_Work to be completed_. Each line from the one that contains "События (569, 188)" down to the last line of the material should be retyped exactly as it stands.

_Data to use_.

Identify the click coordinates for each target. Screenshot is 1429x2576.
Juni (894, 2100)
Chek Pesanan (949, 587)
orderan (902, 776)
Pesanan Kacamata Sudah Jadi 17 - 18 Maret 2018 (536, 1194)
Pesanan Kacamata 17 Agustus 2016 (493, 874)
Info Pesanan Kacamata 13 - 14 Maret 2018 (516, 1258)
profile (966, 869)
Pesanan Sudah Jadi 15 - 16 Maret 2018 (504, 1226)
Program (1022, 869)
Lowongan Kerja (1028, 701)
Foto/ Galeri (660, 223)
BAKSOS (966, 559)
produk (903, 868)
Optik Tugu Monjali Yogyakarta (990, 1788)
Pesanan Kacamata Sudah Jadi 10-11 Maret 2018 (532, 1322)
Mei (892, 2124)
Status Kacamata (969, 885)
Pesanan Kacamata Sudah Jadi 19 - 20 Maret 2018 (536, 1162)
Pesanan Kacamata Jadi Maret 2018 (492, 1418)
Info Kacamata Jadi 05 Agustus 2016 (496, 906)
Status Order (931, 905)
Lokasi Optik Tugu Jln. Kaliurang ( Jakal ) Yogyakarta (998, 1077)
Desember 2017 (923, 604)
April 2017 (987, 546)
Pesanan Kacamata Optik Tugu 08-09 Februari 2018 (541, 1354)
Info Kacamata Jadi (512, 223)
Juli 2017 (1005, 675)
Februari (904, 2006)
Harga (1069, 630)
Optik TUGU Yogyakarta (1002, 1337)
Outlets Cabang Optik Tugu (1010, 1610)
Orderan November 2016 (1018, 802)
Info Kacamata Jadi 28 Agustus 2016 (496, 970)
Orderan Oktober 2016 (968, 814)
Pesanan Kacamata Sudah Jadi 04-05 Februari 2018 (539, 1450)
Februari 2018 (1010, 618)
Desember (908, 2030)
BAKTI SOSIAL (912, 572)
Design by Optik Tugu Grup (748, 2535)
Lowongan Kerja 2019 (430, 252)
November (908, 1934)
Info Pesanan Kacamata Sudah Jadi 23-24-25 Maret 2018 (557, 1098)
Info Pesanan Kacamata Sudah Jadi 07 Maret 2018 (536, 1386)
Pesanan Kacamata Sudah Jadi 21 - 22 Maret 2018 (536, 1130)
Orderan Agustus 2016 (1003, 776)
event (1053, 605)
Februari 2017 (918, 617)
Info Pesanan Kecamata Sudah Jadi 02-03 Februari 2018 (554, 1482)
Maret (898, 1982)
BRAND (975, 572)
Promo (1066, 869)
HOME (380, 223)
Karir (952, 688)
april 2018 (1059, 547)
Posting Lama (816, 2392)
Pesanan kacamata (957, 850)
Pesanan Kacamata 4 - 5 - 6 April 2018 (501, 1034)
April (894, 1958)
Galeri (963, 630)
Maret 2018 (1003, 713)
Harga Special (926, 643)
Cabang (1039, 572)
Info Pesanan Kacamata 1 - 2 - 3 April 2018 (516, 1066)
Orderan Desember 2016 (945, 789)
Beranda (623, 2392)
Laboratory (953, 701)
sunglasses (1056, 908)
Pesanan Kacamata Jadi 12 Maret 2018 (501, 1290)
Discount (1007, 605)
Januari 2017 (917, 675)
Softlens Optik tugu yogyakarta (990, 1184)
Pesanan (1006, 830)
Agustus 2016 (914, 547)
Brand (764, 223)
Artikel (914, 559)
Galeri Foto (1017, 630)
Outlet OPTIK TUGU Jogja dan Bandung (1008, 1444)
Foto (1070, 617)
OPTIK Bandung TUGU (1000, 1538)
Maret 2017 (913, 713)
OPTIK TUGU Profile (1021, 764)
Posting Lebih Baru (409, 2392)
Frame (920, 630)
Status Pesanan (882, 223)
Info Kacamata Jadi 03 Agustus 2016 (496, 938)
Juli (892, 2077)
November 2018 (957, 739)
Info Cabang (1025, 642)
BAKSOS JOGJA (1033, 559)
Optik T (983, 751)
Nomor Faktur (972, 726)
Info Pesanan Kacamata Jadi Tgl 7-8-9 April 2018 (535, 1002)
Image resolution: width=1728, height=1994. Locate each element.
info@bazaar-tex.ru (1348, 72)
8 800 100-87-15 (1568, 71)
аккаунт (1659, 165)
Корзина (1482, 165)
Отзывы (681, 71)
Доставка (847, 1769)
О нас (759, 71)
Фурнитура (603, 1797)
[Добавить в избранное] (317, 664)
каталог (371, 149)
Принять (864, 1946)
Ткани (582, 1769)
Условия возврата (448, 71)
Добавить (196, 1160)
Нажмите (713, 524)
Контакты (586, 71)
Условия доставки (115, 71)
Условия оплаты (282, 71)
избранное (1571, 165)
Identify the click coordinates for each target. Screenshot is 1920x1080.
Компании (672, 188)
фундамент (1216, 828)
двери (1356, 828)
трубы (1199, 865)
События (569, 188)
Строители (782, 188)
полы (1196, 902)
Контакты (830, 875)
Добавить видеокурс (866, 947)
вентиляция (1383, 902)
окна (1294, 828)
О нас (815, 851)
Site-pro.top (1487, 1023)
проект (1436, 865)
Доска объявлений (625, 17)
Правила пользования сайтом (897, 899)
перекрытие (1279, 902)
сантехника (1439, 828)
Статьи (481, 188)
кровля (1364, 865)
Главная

_The completed task_.
События (569, 188)
Строители (782, 188)
полы (1196, 902)
Контакты (830, 875)
Добавить видеокурс (866, 947)
вентиляция (1383, 902)
окна (1294, 828)
О нас (815, 851)
Site-pro.top (1487, 1023)
проект (1436, 865)
Доска объявлений (625, 17)
Правила пользования сайтом (897, 899)
перекрытие (1279, 902)
сантехника (1439, 828)
Статьи (481, 188)
кровля (1364, 865)
Главная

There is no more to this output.